1. BIDANG PENGAMANAN
Bidang pengamanan tersebut meliputi :
a. Pengamanan Fisik Pengamanan fisik merupakan pengamanan yang ditujukan kepada pencegahan dengan menggunakan alat dan tindakan fisik terhadap gangguan, ancaman, hambatan yang ditimbulkan oleh alam, manusia, hewan, teknis dan lain-lain.
b. Pengamanan Non Fisik Pengamanan non fisik adalah segala usaha kegiatan untuk mengamankan instansi, industri, dan sebagainya terhadap ancaman, gangguan yang menyangkut kebijaksanaan perusahaan tersebut.

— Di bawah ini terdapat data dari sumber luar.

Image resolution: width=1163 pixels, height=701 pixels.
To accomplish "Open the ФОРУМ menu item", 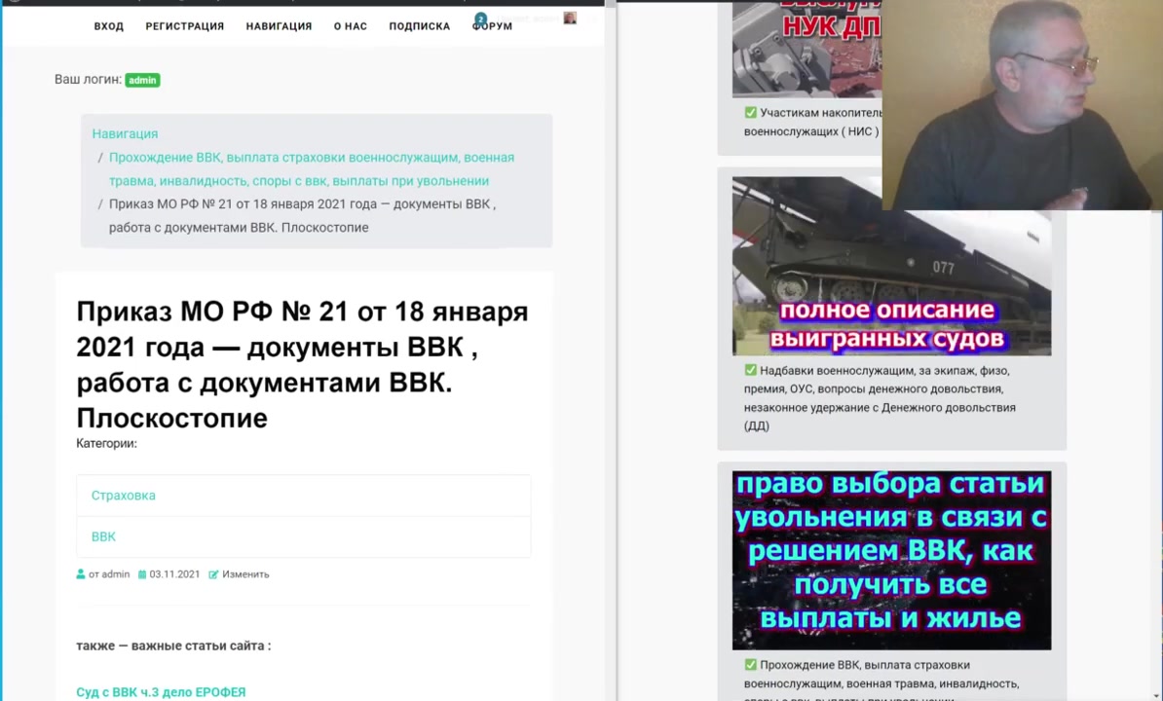I will click(493, 27).
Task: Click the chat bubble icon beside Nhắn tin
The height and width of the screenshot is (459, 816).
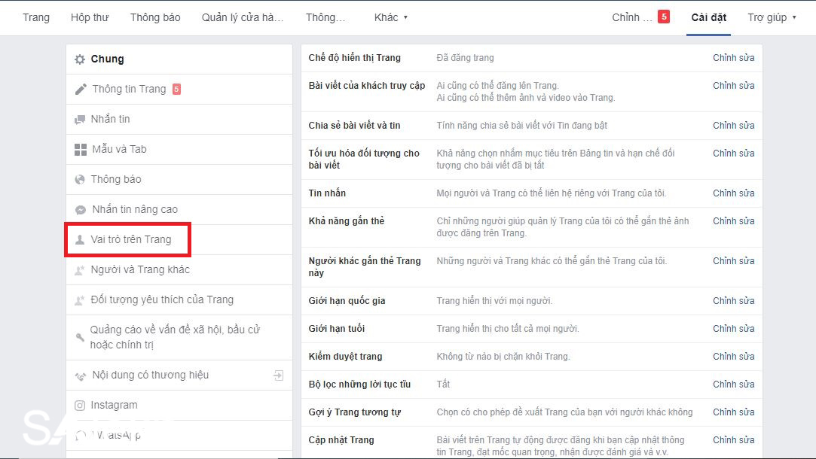Action: click(81, 119)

2. SIFAT DAN CARA PENGAMANAN
Sifat dan cara pengamanan ini terdiri dari :
a. Pengamanan bersifat pencegahan, yaitu melindungi suatu obyek terhadap gangguan, baik berupa larangan, atau pembatasan dan dilakukan secara preventif aktif, persuasif maupun paksaan.
b. Pengamanan yang bersifat penanggulangan, yaitu suatu tindakan yang diambil, bila pengamanan pencegahan tidak berhasil. Dalam hal ini Satpam akan menyelesaikannya sesuai prosedur pengamanan dan hukum yang berlaku.

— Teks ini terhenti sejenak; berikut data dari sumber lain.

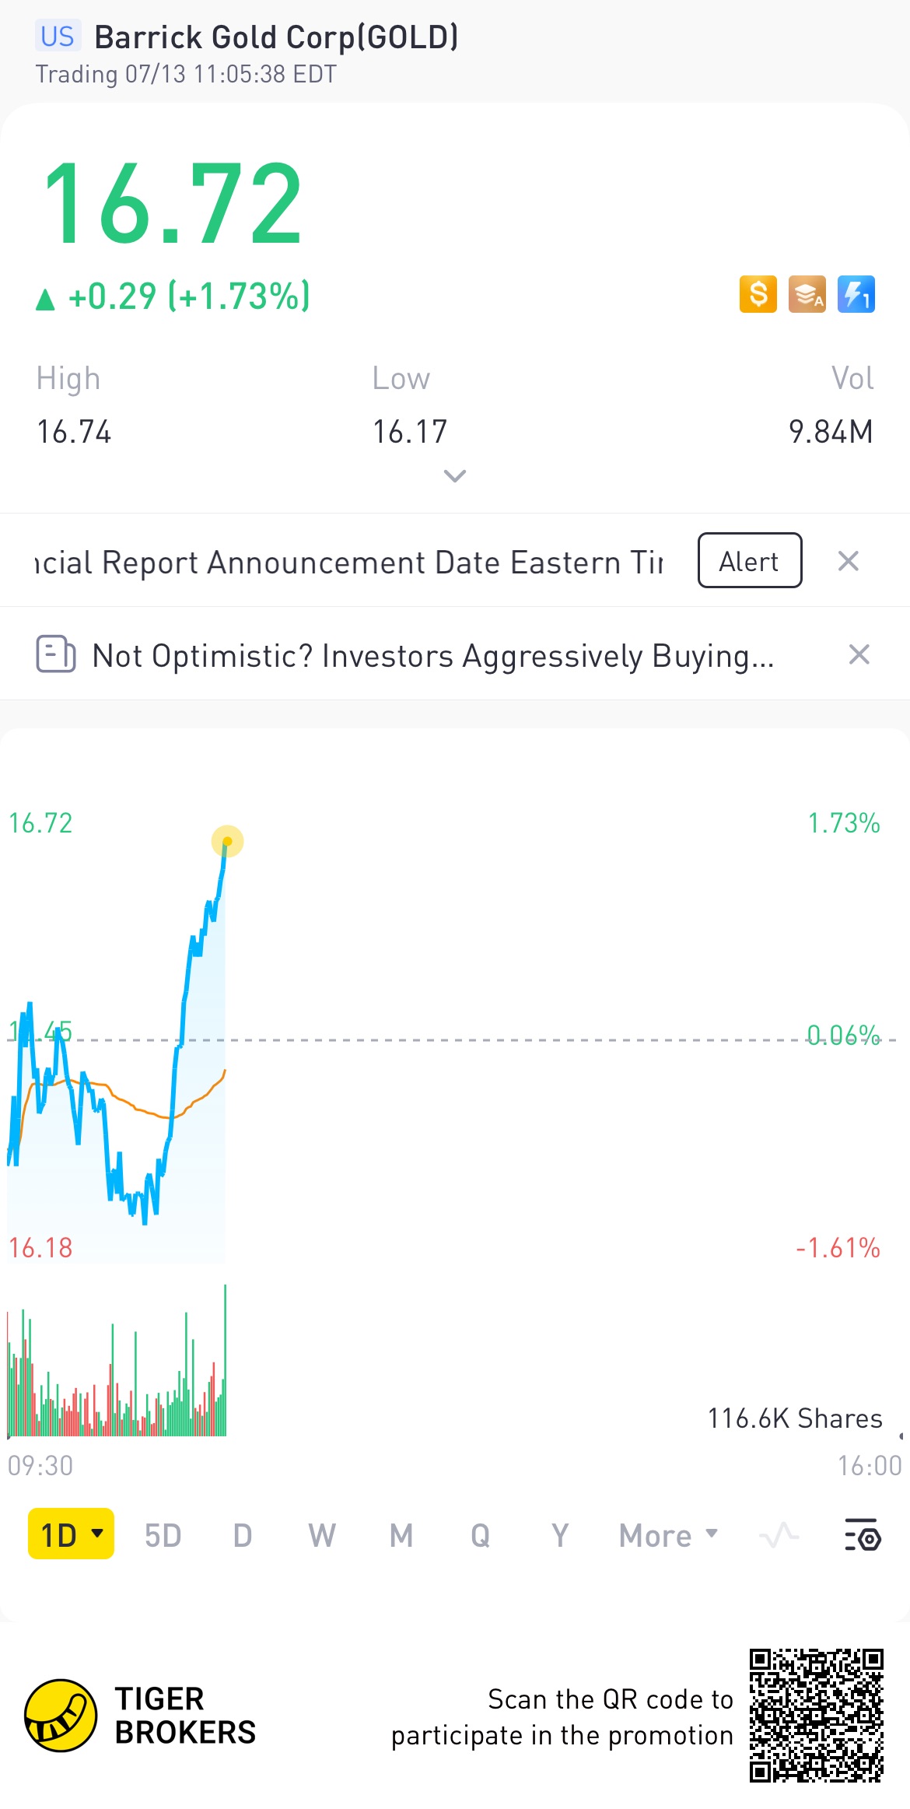Image resolution: width=910 pixels, height=1809 pixels.
Task: Tap the Tiger Brokers logo
Action: pyautogui.click(x=61, y=1715)
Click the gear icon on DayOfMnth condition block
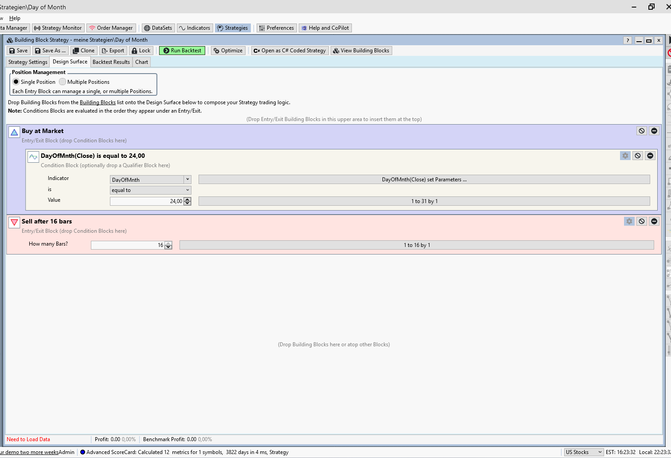The image size is (671, 458). (x=625, y=156)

3. POLA OPERASIONAL SATPAM
a. Pengamanan Langsung Adalah bentuk pengamanan dengan segala tindakan dan usaha secara langsung pada obyek dengan menempatkan personil jaga pada pos-pos tertentu maupun patroli secara rutin.
b. Pengamanan Tidak Langsung Adalah bentuk pengamanan dengan segala tindakan dan usaha dengan cara memonitor, penyelidikan dan inteligen.
4. OBYEK YANG DIAMANKAN
a. Personil 1) Personil Perusahaan, pengelola / Penghuni (Untuk Apartemen) 2) Pemilik pertokoan / Karyawan 3) Personil Tamu / Pengunjung b Material / Gedung 1) Kendaraan-kendaraan milik perusahaan. 2) Kendaraan pengunjung / tamu. 3) Asset-asset perusahaan yang berada dilingkup kerja.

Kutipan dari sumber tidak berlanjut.